At first, I framed the goal of my work as learning to love your body, because it seemed like the opposite of hate. I realize now that I did my clients a disservice by talking about it that way, because it's difficult to love something you've been taught your whole life to reject. Instead of feeling good about themselves, they felt that they were failing to meet yet another unrealistic ideal. For one thing, people tend to think of love as the romantic, fairytale kind of love. They imagine waking up every day feeling beautiful and confident, and loving what they see in the mirror every single moment of every single day, forever.
This is problematic for a few reasons. First of all, your relationship with your body is just like a relationship with any other person. Sometimes you feel a lot of admiration for it, but a lot of times you don't. Secondly, you'll never wake up and be done healing your body image issues. It's a constant practice in choosing self-compassion over self-abuse, in choosing to examine your thoughts instead of believing them, and in choosing to rebel against the social norms that say one person is more worthy than another based on how they look. That brings me to my last point: the whole idea that you should love your body is based on the false notion that your self-worth should come from feeling beautiful, that your sense of confidence as a woman should be built on thinking you look good.

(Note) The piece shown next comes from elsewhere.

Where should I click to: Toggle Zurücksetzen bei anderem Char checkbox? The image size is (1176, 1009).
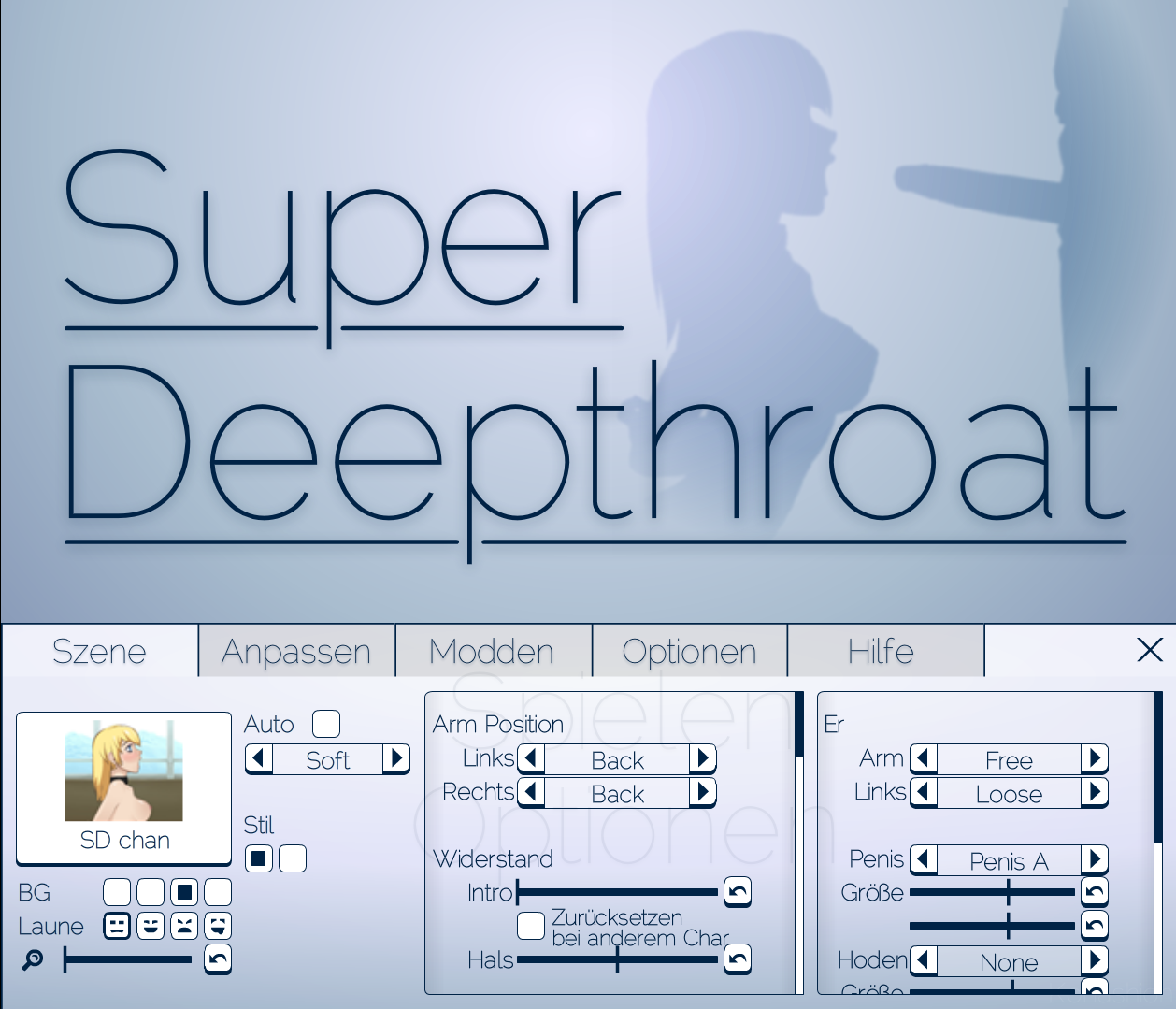(531, 926)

Related: I Lost 70 Pounds in 2 Years, but It Took Much Longer to Shed My Insecurities
Body neutrality says that your body is just that: a body. It isn't good or bad, and its appearance doesn't determine your value in any way.
This is where body neutrality comes in. Tackling body issues is complicated enough without setting the bar so high. Shifting the goal to body neutrality can take the pressure off and also seems to make it easier for people to approach this as a journey, rather than a destination. Most importantly, body neutrality completely upends the idea that a woman's confidence should be based on her appearance in any way. It says that your body is just that: a body. It isn't good or bad, and its appearance doesn't change who you are or determine your value in any way. While this can seem like a rather shocking perspective, think of it this way: since what actually makes a person worthy of love, respect, and belonging is on the inside, you don't need to feel beautiful in order to feel deserving of those things. Body neutrality suggests that the way you look is actually the least interesting thing about you.
If you want to work toward body neutrality, you first need to acknowledge that what we've been taught - that conventionally beautiful and thin women are somehow superior - is wrong, and that all people are equally worthy of love, respect, autonomy, kindness, acceptance, and belonging, no matter how they look. Being called thin or beautiful isn't really a compliment, and being called fat or ugly isn't an insult. These things only point out that a person's appearance fits conventional beauty standards or that it doesn't. Body neutrality says that neither is significant, because the standards themselves are meaningless.
No matter how you feel about it - and spoiler alert: you don't actually need to have an opinion on this - your body is fundamentally good, and worthy of care, kindness, and respect. And more importantly, you are so much more than how you look. Body neutrality encourages you to stop trying to reframe your flaws (by referring to your stretch marks as tiger stripes, for example), but rather to focus your attention inward to develop the deeper and more important aspects of who you are. Build your sense of confidence, identity, and self-worth on something that actually matters, like your humor, kindness, curiosity, intelligence, or creativity, as well as your accomplishments, skills, passions, connections, and impact on the world.